Mais qu'est-ce qui se cache derrière ces différentes initiatives et dans quelle mesure favorisent-elles le respect de la participation effective des peuples autochtones et la protection de leurs droits ?
Certaines de ces initiatives semblent avoir cherché à promouvoir les droits des populations autochtones ; par exemple, l'initiative des investisseurs Nature Action 100+ demande aux entreprises de donner la priorité aux approches fondées sur les droits, élaborées en collaboration avec les populations autochtones et les communautés locales lorsqu'elles sont touchées.
Cependant, d'autres initiatives semblent plus préoccupées par la financiarisation de la nature, au mépris des droits des peuples autochtones, ce qui compromet gravement les efforts de protection de la nature.
Normes relatives à la divulgation d'informations sur la nature
L'initiative peut-être la plus connue, la Taskforce pour les informations financières relatives à la nature (TNFD) recommande aux entreprises de divulguer leurs risques matériels, leurs impacts et leurs dépendances à l'égard de la nature, ainsi que leurs politiques en matière de droits de l'homme, leurs activités d'engagement et le contrôle exercé par le conseil d'administration et la direction, en ce qui concerne les populations autochtones et les autres parties prenantes.
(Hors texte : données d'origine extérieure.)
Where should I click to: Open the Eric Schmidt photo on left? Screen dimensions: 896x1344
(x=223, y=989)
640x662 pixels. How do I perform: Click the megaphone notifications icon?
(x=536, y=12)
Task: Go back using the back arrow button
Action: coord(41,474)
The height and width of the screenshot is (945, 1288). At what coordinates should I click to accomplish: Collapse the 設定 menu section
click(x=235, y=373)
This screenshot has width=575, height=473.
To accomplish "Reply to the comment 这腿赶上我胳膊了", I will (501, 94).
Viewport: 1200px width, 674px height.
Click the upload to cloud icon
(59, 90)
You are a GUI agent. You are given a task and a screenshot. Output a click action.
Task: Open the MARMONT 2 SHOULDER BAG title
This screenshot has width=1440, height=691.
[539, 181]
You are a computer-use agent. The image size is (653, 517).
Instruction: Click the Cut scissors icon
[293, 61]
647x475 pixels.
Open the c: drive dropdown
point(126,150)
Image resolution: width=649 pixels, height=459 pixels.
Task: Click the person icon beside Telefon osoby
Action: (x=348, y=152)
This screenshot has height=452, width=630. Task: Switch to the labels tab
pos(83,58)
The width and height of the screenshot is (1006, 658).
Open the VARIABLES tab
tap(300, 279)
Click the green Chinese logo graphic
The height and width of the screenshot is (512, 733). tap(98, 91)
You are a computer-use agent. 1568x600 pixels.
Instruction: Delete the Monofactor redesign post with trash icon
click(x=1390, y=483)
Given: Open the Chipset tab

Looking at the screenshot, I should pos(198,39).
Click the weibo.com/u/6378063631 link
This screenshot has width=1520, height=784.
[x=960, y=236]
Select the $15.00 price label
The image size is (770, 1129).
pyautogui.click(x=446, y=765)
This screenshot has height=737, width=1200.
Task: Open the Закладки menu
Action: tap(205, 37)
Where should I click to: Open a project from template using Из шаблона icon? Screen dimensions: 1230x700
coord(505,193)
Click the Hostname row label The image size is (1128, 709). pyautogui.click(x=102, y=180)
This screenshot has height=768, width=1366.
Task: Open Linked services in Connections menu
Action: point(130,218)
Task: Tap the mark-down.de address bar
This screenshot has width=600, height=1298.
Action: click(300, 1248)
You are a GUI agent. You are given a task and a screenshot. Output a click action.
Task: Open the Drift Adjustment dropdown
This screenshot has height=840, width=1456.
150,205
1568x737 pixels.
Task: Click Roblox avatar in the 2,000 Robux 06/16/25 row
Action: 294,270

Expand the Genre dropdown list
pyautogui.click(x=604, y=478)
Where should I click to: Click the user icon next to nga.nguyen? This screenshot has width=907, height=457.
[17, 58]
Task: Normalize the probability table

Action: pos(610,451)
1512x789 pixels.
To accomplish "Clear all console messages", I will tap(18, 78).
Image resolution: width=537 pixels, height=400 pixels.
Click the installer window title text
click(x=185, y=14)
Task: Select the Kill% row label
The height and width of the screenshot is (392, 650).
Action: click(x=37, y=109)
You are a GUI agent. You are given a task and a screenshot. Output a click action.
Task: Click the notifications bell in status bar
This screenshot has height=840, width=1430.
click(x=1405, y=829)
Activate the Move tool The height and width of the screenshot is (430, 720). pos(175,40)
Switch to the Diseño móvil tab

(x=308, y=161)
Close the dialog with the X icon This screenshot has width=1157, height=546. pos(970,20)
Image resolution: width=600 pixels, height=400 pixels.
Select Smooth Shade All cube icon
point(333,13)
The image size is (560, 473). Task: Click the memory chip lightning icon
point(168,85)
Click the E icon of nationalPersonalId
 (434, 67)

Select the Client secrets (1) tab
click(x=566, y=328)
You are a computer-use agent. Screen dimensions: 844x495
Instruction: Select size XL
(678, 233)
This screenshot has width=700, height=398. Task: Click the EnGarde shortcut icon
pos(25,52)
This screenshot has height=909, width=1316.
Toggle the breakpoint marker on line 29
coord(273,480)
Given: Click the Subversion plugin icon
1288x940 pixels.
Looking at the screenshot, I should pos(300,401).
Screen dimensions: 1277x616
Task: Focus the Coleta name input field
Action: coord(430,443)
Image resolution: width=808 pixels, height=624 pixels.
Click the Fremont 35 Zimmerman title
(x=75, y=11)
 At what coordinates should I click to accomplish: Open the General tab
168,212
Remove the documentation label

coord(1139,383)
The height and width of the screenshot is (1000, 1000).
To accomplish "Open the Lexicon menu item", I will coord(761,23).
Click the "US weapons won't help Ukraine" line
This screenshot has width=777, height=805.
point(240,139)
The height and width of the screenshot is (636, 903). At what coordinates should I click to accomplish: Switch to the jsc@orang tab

Elles ont également élaboré des lignes directrices sur l'engagement avec les peuples autochtones, les communautés locales et les parties prenantes concernées.
Les organisations autochtones ont clairement indiqué qu'une divulgation efficace exige "Les entreprises doivent rendre compte publiquement de leurs chaînes de valeur, y compris le nom exact et la localisation de leurs fournisseurs, ainsi que les impacts réels et potentiels identifiés, afin de nous permettre d'identifier les acteurs qui violent nos droits humains, y compris notre droit à un environnement sain, et de nous donner les outils nécessaires pour surveiller les chaînes de valeur des entreprises..." Toutefois, la directive TNFD n'exige pas des entreprises qu'elles divulguent leurs impacts sur les droits de l'homme ou sur l'environnement, ni qu'elles assurent la transparence de leurs chaînes de valeur.
Pour savoir si le cadre serait efficace pour mettre au jour les dommages environnementaux sur les territoires autochtones, il suffit de se poser la question :
À quoi ressemblerait l'auto-divulgation pour une entreprise dont le modèle économique repose sur le déplacement des peuples autochtones de leurs territoires et sur la destruction de ces derniers, soit directement, soit par l'intermédiaire de ses chaînes de valeur ?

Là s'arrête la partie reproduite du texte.